Each of the panelists — including Washington Post columnist E.J. Dionne; Marian Wright Edelman, founder and president of the Children’s Defense Fund; Al Hunt, of the Wall Street Journal and CNN’s The Capital Gang; Bill Kovach, long-time New York Times reporter and editor, and now chair of the Committee for Concerned Journalists; and Steve Roberts, writer and political commentator — contributed an essay about an elected official who took a controversial stand in spite of public opinion or political pressure to Profiles in Courage for Our Time (Hyperion, $23.95), edited by Kennedy.

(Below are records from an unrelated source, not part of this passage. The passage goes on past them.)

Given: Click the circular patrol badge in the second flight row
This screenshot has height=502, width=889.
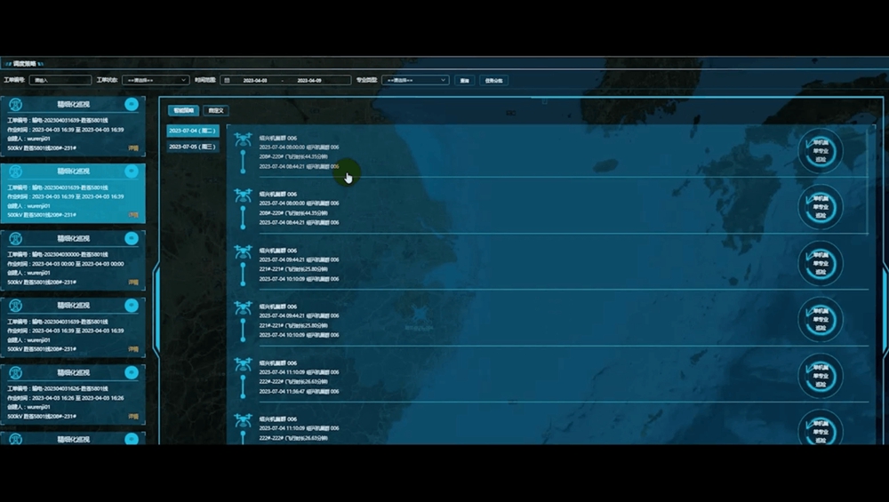Looking at the screenshot, I should click(820, 206).
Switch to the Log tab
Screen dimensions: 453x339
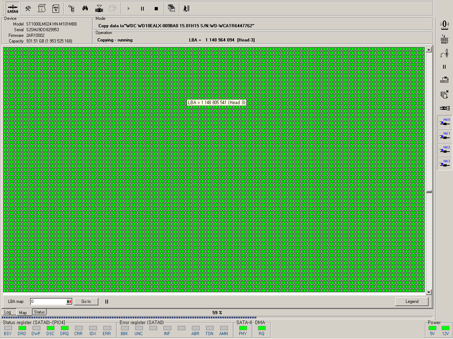(7, 312)
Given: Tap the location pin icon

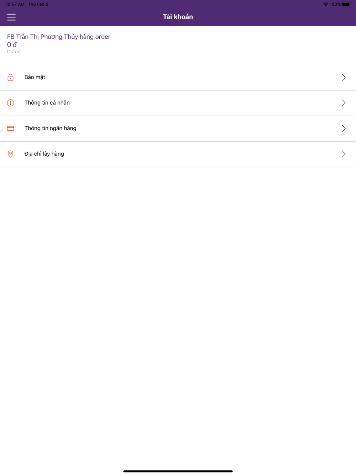Looking at the screenshot, I should tap(11, 154).
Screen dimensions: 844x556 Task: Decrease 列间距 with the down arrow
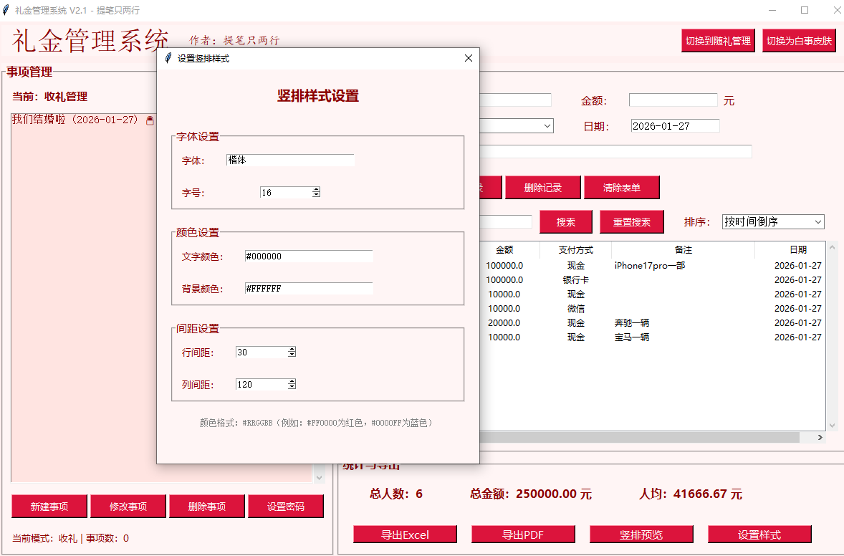coord(292,387)
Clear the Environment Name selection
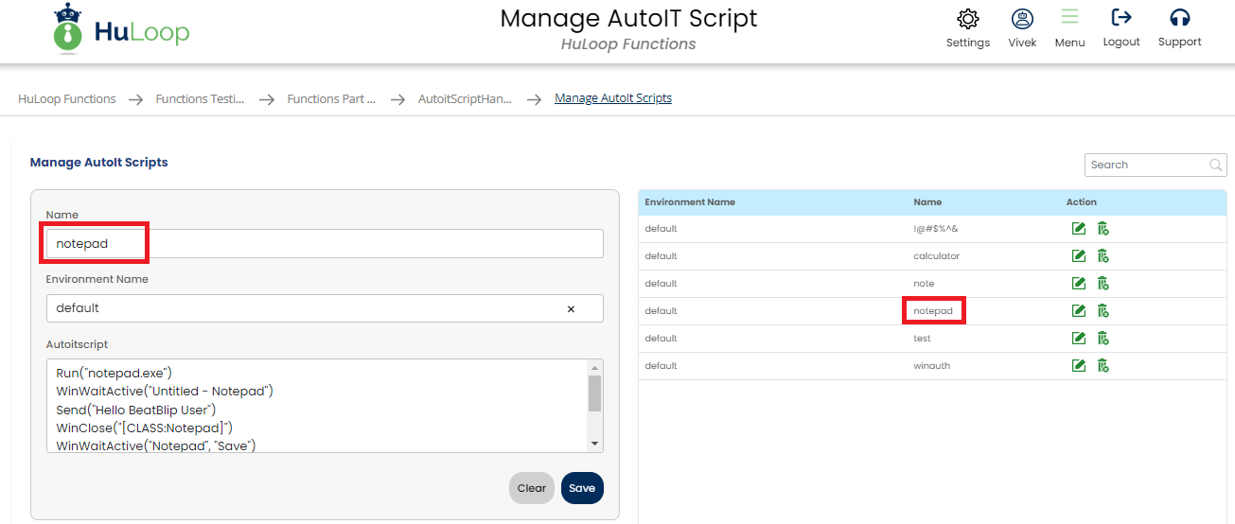 [571, 308]
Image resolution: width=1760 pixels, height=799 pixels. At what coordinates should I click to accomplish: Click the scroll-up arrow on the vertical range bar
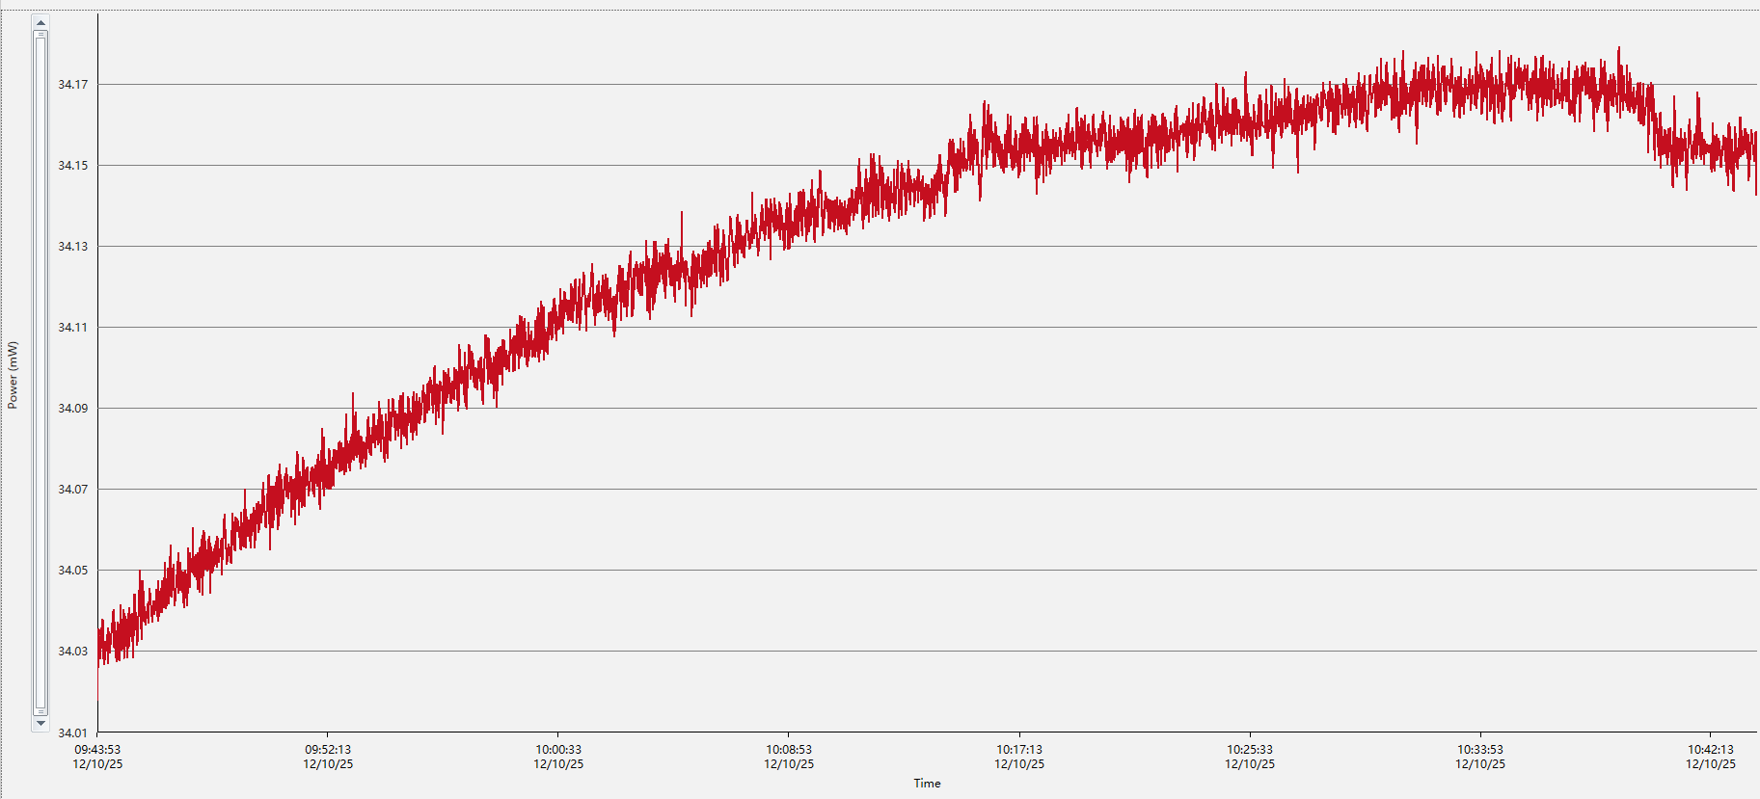41,22
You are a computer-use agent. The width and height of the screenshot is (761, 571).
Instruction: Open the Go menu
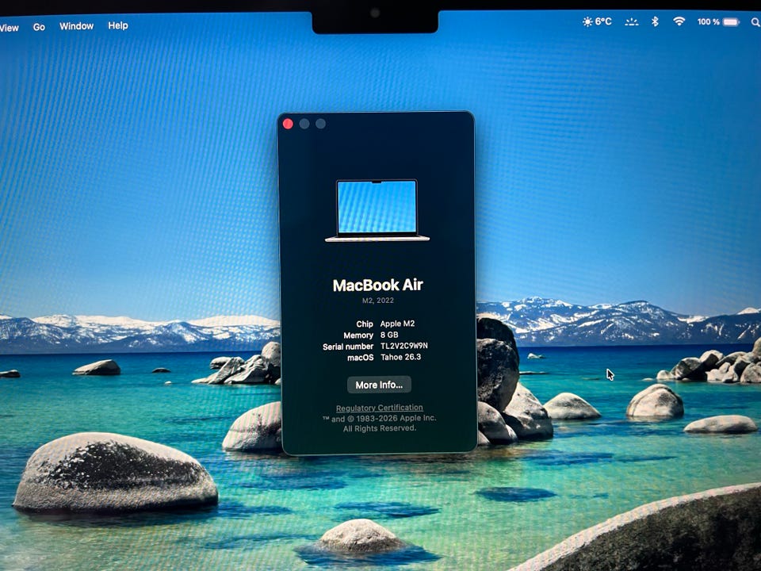(39, 27)
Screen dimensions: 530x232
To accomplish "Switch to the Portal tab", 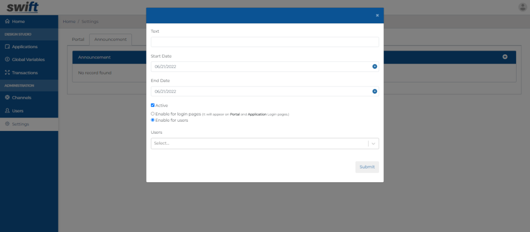I will (x=78, y=39).
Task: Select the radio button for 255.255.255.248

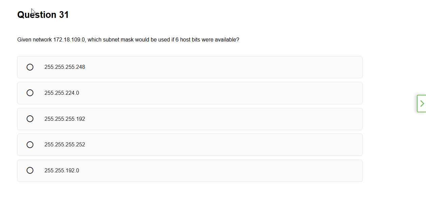Action: pos(30,67)
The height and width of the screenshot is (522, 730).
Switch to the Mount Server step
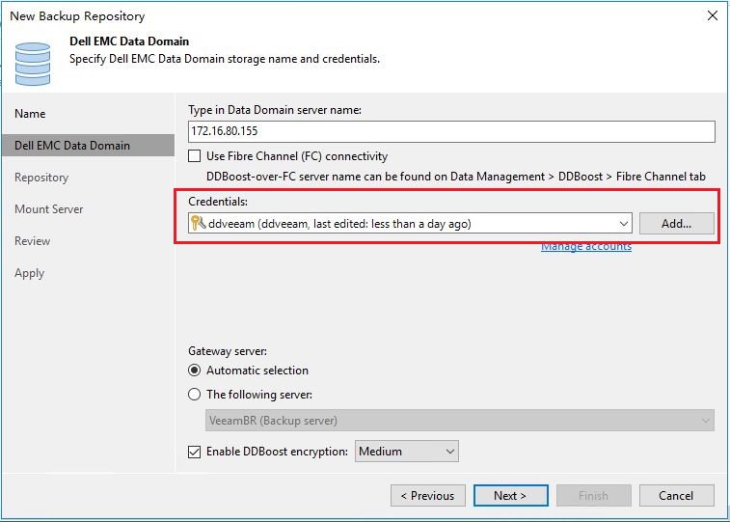coord(49,209)
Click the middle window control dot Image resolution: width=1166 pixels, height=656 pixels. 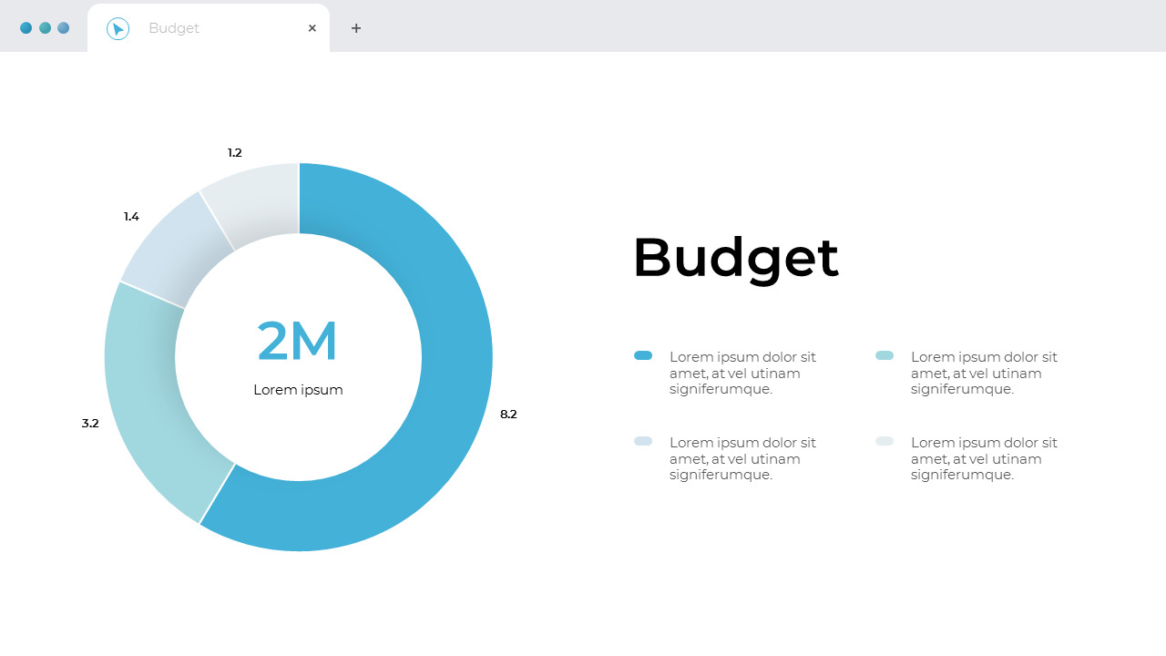44,27
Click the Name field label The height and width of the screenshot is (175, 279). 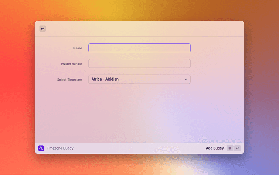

Moderator Gwen Ifill, of PBS’s Washington Week and The NewsHour with Jim Lehrer, asked each panelist to define political courage with regard to the subject of his or her book essay. Edelman — who profiled Dr. Corkin Cherubini, a school superintendent in rural Georgia who fought his school system’s deeply ingrained "educational apartheid" — took the opportunity to extol "citizen courage." Henry David Thoreau was once considered a "social crank," she said, but his writings about social responsibility and civil disobedience inspired Tolstoy, Gandhi, and Martin Luther King Jr.

Hunt wrote about Senators John McCain and Russell Feingold’s fight for campaign-finance reform. "They won, but McCain paid a price as far as popularity," he said.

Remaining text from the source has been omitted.